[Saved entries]

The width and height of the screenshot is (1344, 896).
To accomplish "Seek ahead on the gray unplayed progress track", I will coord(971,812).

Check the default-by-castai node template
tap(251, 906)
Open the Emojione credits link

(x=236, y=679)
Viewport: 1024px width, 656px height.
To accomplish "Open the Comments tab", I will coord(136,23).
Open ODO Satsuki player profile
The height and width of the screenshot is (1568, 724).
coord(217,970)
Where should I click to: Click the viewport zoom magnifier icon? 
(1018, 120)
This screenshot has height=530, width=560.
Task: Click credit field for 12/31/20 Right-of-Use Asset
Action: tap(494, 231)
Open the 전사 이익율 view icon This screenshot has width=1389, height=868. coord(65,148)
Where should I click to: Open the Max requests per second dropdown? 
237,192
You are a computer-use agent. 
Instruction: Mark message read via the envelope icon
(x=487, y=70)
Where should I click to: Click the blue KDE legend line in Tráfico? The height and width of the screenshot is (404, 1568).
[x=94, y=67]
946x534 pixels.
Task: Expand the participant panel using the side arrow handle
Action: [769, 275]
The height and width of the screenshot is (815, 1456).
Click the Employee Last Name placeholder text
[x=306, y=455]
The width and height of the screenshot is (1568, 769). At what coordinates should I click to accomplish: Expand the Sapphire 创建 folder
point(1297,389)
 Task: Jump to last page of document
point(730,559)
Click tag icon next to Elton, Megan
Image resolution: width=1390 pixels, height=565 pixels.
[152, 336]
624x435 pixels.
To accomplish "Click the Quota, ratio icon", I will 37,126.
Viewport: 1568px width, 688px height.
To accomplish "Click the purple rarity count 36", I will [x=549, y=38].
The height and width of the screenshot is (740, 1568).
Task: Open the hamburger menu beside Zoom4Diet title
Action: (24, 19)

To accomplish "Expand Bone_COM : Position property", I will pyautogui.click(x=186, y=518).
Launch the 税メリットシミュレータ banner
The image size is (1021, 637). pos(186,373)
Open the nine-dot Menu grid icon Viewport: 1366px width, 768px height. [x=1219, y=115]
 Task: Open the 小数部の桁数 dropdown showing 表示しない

## Task objective:
Give back all of the records exactly as they were provided above.

## Your response:
The width and height of the screenshot is (1344, 896).
To accomplish "Seek ahead on the gray unplayed progress track", I will coord(971,812).

Check the default-by-castai node template
tap(251, 906)
Open the Emojione credits link

(x=236, y=679)
Viewport: 1024px width, 656px height.
To accomplish "Open the Comments tab", I will coord(136,23).
Open ODO Satsuki player profile
The height and width of the screenshot is (1568, 724).
coord(217,970)
Where should I click to: Click the viewport zoom magnifier icon? 
(1018, 120)
This screenshot has height=530, width=560.
Task: Click credit field for 12/31/20 Right-of-Use Asset
Action: tap(494, 231)
Open the 전사 이익율 view icon This screenshot has width=1389, height=868. coord(65,148)
Where should I click to: Open the Max requests per second dropdown? 
237,192
You are a computer-use agent. 
Instruction: Mark message read via the envelope icon
(x=487, y=70)
Where should I click to: Click the blue KDE legend line in Tráfico? The height and width of the screenshot is (404, 1568).
[x=94, y=67]
946x534 pixels.
Task: Expand the participant panel using the side arrow handle
Action: [769, 275]
The height and width of the screenshot is (815, 1456).
Click the Employee Last Name placeholder text
[x=306, y=455]
The width and height of the screenshot is (1568, 769). At what coordinates should I click to accomplish: Expand the Sapphire 创建 folder
point(1297,389)
 Task: Jump to last page of document
point(730,559)
Click tag icon next to Elton, Megan
Image resolution: width=1390 pixels, height=565 pixels.
[152, 336]
624x435 pixels.
To accomplish "Click the Quota, ratio icon", I will 37,126.
Viewport: 1568px width, 688px height.
To accomplish "Click the purple rarity count 36", I will [x=549, y=38].
The height and width of the screenshot is (740, 1568).
Task: Open the hamburger menu beside Zoom4Diet title
Action: (24, 19)

To accomplish "Expand Bone_COM : Position property", I will pyautogui.click(x=186, y=518).
Launch the 税メリットシミュレータ banner
The image size is (1021, 637). pos(186,373)
Open the nine-dot Menu grid icon Viewport: 1366px width, 768px height. [x=1219, y=115]
 Task: Open the 小数部の桁数 dropdown showing 表示しない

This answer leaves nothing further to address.